Главный редактор партийной газеты велел ему сделать репортаж не о большой тюрьме вроде Обо в Мандалае, а о какой-нибудь маленькой, незаметной. Читателям надо дать понять, что амнистия — событие общегосударственного масштаба.
Он приехал сюда на час раньше срока, рассчитывая выбрать идеальную позицию для работы. Но толпа сорвала его планы. Протиснуться в первые ряды невозможно. Зонтики заслоняют вид. Лучше, чем забраться на дворовую ограду и снимать с высоты, похоже, ничего не придумаешь.
Ворота открываются.
Из них высыпают улыбающиеся лица. Ради этого мига узники долго приводили себя в порядок. Фотограф запечатлевает мужчин в застегнутых рубашках и куртках, мужчин в солнечных очках и с аккуратными прическами. Словно дети, они весело машут руками, кидаясь к своим любимым.
Не отрываясь от видоискателя, он слышит рыдания и приветственные возгласы. Ощущает на языке вкус сладостей, которые переходят из рук в руки. Чувствует сквозящее в объятиях недоверие. Теперь можно не волноваться: кадры будут хорошие.
Он опускает фотоаппарат на грудь и утирает лицо. Рассеянно озирается. Замечает неподалеку какое-то движение. По ту сторону стены, за узенькой дорожкой, стоят двое. Пожилая женщина в новых на вид лонги и рубашке, с цветами в волосах. Ей явно не по себе. Возможно, она не привыкла модно одеваться. А может быть, ей не нравится ее спутник — он моложе и выделяется в море лонги своими западными брюками. Интересно, думает фотограф, почему они ждут снаружи, когда все самое главное происходит внутри?
Один из только что освобожденных выходит на улицу неверными шагами. Оглядывается вокруг. Застывает. И машет им. Его улыбка обнажает свидетельство заключения — дырки на месте выбитых зубов. Спутник женщины машет в ответ. Сама она, похоже, вот-вот лишится сознания.
Они обнимаются, и фотограф видит в глазах ее спутника слезы. Никто не произносит ни слова. Одинаково хрупкие, эти двое приникли друг к другу так, будто никогда не разлучались, будто пуповина связывает их по сей день.
Кто еще это может быть, если не мать и сын?

Он не видит вокруг ничего знакомого и близкого.
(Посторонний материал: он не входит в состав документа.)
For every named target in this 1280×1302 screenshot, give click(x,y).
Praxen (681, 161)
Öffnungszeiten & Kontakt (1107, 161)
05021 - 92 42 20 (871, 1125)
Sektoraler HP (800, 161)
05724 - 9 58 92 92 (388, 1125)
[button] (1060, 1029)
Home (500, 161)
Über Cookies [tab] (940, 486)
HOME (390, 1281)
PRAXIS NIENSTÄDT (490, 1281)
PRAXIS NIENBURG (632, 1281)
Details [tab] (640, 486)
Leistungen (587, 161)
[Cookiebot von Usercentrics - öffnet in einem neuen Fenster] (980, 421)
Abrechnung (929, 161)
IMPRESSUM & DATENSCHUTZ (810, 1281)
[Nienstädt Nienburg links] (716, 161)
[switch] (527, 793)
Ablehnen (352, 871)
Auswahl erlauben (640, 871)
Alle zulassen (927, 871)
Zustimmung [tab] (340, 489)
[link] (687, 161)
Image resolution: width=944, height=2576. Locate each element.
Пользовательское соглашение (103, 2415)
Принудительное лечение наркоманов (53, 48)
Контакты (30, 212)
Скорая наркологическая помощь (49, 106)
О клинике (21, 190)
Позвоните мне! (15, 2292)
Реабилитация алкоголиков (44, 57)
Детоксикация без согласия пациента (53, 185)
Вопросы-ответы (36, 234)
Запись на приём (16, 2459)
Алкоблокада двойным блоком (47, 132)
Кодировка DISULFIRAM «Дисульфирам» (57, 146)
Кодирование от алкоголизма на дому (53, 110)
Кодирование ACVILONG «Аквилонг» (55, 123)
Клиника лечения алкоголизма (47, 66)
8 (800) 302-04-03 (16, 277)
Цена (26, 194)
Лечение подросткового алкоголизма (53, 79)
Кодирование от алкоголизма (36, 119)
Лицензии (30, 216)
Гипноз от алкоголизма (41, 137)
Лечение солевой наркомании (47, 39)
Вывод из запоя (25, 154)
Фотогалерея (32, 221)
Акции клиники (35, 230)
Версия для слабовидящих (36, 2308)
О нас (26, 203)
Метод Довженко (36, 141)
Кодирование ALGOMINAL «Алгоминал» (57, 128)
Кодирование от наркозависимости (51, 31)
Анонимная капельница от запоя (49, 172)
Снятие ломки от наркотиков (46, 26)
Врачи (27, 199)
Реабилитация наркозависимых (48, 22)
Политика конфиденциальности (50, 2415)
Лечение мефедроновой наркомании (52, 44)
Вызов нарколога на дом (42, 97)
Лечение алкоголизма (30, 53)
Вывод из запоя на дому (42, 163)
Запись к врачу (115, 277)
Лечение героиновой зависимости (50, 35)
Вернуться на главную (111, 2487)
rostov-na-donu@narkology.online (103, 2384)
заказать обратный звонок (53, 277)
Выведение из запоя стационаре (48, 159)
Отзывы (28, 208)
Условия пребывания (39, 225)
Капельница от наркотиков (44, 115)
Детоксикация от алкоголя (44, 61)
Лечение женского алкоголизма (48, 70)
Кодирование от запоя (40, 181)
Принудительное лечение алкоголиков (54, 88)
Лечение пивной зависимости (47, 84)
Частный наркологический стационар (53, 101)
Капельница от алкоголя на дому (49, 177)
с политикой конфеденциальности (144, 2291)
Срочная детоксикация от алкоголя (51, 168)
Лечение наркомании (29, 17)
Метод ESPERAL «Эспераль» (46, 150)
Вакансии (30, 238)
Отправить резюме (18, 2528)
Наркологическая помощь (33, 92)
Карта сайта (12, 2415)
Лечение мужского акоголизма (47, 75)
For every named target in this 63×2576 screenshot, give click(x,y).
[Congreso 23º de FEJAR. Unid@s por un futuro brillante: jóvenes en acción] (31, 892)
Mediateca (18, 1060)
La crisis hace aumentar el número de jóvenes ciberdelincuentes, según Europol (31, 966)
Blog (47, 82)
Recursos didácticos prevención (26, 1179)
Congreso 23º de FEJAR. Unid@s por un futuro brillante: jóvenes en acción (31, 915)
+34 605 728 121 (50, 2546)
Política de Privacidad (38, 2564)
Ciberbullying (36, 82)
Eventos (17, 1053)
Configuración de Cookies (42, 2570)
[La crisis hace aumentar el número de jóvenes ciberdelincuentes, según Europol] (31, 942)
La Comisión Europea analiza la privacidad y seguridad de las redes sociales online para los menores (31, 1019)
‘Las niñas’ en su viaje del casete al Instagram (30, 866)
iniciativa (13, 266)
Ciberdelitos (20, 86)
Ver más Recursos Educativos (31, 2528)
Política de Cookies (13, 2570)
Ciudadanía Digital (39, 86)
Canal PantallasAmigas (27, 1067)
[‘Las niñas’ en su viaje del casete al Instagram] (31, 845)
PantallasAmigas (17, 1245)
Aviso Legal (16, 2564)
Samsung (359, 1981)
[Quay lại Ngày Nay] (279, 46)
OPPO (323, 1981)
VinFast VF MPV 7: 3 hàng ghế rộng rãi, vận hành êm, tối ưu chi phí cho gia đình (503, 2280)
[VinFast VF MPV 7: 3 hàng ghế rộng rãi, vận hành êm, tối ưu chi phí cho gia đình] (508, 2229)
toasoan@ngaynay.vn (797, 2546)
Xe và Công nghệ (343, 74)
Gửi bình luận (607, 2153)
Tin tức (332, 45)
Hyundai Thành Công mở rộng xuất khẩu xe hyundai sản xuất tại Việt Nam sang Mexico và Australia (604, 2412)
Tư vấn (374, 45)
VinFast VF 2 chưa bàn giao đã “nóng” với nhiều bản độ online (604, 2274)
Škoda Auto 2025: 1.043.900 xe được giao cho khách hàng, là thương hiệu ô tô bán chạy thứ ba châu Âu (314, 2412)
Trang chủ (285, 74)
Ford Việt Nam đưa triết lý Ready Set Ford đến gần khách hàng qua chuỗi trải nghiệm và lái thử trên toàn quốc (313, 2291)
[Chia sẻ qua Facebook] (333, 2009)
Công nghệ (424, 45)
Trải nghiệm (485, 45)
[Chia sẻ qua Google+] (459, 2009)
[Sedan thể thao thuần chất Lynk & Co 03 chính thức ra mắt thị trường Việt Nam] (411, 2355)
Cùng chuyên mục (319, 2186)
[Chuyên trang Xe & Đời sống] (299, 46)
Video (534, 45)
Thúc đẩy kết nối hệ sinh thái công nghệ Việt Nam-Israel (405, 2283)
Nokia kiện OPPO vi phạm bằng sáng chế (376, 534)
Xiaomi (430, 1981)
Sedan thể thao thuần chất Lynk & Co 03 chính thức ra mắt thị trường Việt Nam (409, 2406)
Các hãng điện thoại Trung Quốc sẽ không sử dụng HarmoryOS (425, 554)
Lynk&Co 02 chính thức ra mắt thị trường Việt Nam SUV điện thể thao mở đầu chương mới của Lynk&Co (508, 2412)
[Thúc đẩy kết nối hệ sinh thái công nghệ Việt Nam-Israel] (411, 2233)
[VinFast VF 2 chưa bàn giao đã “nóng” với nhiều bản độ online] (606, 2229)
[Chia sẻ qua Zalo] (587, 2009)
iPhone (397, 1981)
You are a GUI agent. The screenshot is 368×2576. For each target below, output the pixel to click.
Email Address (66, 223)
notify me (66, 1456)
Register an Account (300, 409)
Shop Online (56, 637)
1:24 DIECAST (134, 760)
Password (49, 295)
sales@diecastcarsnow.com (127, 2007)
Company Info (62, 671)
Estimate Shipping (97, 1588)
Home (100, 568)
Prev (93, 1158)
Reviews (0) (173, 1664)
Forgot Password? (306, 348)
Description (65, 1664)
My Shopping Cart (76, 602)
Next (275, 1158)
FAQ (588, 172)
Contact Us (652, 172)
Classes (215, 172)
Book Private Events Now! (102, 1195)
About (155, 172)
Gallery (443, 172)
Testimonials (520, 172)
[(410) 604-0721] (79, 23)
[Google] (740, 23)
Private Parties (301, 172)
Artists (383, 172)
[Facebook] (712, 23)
Вот уже час Тапа бродит по улочкам Тамеля — района с узким входом и еще более узким выходом. Велорикши пробираются туда, куда не досягает закон. А неумолимые желания гонят человека туда, куда не под силу проникнуть даже рикшам, — в ночные клубы и подвальные бары в глухих переулках. Горная долина, сердце Катманду, затоплена — и Тамель, отстойник для дурманных зелий и дурных знамений на ее дне, только и ждет удобного момента, чтобы тебя засосать.
Дома пошатываются, точно пузатые старые пьяницы на неверных ногах. Теснимые вечно бурлящими улицами, придавленные потолками, которые грозят обвалиться в любой момент, входы в них напоминают змеиные норы. Местные и приезжие ползают по развалинам, словно термиты. Когда грянет катастрофа, эти сооружения мгновенно канут вниз, не оставив по себе и ряби. Потому что бамбуковые опоры и деревянные подмостки, на которых держится все это — покосившиеся храмы и кривые балкончики, хлипкие домики и тесные лавчонки, костыли, не дающие калекам упасть, — по сути, одна видимость. Когда грянет катастрофа, вся долина, а не только этот район, растворится в горбах и яминах морского ложа, исторгнув из себя живые цвета и потоки, готовые обрести новые формы и новые судьбы.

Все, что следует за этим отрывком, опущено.